**Records for this exercise**

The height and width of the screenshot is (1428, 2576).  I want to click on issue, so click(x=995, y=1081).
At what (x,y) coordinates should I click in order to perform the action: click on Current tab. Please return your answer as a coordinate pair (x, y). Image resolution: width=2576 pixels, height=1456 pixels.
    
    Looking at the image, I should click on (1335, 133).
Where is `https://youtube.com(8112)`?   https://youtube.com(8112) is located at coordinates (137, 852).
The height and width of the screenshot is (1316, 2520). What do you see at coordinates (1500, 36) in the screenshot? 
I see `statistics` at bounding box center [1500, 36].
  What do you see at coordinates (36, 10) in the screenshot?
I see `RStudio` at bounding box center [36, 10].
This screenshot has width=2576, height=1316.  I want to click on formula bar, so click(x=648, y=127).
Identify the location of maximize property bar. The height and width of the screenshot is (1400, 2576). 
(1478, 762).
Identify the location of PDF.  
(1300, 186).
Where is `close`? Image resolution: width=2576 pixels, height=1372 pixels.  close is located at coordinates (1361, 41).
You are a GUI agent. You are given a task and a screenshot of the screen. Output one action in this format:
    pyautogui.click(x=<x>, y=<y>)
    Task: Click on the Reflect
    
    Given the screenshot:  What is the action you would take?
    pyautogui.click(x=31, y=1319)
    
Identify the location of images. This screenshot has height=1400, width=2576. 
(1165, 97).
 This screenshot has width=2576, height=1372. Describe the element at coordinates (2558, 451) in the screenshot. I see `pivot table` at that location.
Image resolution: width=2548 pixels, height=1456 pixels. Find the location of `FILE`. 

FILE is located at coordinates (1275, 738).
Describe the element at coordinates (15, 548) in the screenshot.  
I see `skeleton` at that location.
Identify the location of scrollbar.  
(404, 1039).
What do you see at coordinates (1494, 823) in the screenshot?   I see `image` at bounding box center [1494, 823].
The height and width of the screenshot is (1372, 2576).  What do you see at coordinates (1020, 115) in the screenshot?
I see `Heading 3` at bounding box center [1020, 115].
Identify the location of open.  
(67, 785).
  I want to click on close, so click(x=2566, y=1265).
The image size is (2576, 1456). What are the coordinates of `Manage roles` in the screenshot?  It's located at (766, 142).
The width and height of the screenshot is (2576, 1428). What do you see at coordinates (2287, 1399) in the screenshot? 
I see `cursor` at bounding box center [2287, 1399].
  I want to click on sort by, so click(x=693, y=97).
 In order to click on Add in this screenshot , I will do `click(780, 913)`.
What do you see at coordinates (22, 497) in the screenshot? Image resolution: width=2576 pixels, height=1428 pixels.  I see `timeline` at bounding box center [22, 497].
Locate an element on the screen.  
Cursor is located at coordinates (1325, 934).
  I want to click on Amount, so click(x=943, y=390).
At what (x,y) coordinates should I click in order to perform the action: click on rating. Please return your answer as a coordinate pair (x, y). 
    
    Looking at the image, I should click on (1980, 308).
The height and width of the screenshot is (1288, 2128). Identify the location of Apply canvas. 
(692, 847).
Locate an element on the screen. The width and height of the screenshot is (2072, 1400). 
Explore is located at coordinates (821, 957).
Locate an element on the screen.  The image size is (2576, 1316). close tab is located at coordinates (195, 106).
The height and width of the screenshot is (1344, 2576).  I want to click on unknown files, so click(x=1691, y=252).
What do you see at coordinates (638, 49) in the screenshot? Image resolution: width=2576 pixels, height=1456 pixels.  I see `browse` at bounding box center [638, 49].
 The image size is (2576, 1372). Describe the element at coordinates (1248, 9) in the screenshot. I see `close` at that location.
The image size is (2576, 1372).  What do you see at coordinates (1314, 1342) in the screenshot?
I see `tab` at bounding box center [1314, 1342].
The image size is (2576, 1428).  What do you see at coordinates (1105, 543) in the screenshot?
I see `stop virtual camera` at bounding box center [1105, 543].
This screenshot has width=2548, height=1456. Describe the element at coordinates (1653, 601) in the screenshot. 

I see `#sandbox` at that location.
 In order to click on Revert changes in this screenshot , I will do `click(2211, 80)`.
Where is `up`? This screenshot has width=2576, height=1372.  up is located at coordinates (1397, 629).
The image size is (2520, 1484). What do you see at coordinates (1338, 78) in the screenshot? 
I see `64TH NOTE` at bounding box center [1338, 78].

**Aim of the exercise**
Lay out the stretch of the records from the line containing "Identify the location of images." through the line containing "This screenshot has width=2576, height=1372. Describe" as a numbered list, leaving out any blank lines.

**Result of this task**
1. Identify the location of images. This screenshot has height=1400, width=2576. 
2. (1165, 97).
3.  This screenshot has width=2576, height=1372. Describe the element at coordinates (2558, 451) in the screenshot. I see `pivot table` at that location.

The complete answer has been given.